=== Data provided ===

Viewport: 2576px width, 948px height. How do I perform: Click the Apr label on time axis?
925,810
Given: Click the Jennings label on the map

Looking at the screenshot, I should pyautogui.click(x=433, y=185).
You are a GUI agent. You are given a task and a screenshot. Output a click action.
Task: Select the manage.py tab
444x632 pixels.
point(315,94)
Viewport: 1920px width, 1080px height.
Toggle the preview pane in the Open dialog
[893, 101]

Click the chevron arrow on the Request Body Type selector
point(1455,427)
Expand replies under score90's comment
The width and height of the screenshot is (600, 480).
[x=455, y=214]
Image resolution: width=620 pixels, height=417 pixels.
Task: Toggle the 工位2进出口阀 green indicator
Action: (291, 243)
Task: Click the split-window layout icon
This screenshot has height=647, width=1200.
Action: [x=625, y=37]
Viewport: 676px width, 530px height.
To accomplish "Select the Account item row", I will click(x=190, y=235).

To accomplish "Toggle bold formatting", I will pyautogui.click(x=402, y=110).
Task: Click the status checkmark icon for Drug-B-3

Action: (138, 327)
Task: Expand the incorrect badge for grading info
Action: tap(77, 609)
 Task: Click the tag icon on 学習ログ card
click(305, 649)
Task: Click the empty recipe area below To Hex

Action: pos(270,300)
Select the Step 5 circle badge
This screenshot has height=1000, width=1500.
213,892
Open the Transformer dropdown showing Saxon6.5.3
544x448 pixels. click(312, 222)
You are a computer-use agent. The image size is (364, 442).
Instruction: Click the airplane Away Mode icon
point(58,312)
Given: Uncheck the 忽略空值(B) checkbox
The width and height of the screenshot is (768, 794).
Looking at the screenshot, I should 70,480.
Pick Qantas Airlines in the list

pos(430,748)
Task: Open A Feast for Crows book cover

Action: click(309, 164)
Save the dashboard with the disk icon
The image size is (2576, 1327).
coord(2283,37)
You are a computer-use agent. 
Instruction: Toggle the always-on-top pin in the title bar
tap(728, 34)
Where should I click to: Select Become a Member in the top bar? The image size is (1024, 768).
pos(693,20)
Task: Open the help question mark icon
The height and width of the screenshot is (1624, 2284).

===

→ The task
Please quote all of the lines above word for word.

→ Exercise result
Viewport: 2576px width, 948px height. How do I perform: Click the Apr label on time axis?
925,810
Given: Click the Jennings label on the map

Looking at the screenshot, I should pyautogui.click(x=433, y=185).
You are a GUI agent. You are given a task and a screenshot. Output a click action.
Task: Select the manage.py tab
444x632 pixels.
point(315,94)
Viewport: 1920px width, 1080px height.
Toggle the preview pane in the Open dialog
[893, 101]

Click the chevron arrow on the Request Body Type selector
point(1455,427)
Expand replies under score90's comment
The width and height of the screenshot is (600, 480).
[x=455, y=214]
Image resolution: width=620 pixels, height=417 pixels.
Task: Toggle the 工位2进出口阀 green indicator
Action: (291, 243)
Task: Click the split-window layout icon
This screenshot has height=647, width=1200.
Action: [x=625, y=37]
Viewport: 676px width, 530px height.
To accomplish "Select the Account item row", I will click(x=190, y=235).

To accomplish "Toggle bold formatting", I will pyautogui.click(x=402, y=110).
Task: Click the status checkmark icon for Drug-B-3

Action: (138, 327)
Task: Expand the incorrect badge for grading info
Action: tap(77, 609)
 Task: Click the tag icon on 学習ログ card
click(305, 649)
Task: Click the empty recipe area below To Hex

Action: pos(270,300)
Select the Step 5 circle badge
This screenshot has height=1000, width=1500.
213,892
Open the Transformer dropdown showing Saxon6.5.3
544x448 pixels. click(312, 222)
You are a computer-use agent. The image size is (364, 442).
Instruction: Click the airplane Away Mode icon
point(58,312)
Given: Uncheck the 忽略空值(B) checkbox
The width and height of the screenshot is (768, 794).
Looking at the screenshot, I should 70,480.
Pick Qantas Airlines in the list

pos(430,748)
Task: Open A Feast for Crows book cover

Action: click(309, 164)
Save the dashboard with the disk icon
The image size is (2576, 1327).
coord(2283,37)
You are a computer-use agent. 
Instruction: Toggle the always-on-top pin in the title bar
tap(728, 34)
Where should I click to: Select Become a Member in the top bar? The image size is (1024, 768).
pos(693,20)
Task: Open the help question mark icon
The height and width of the screenshot is (1624, 2284).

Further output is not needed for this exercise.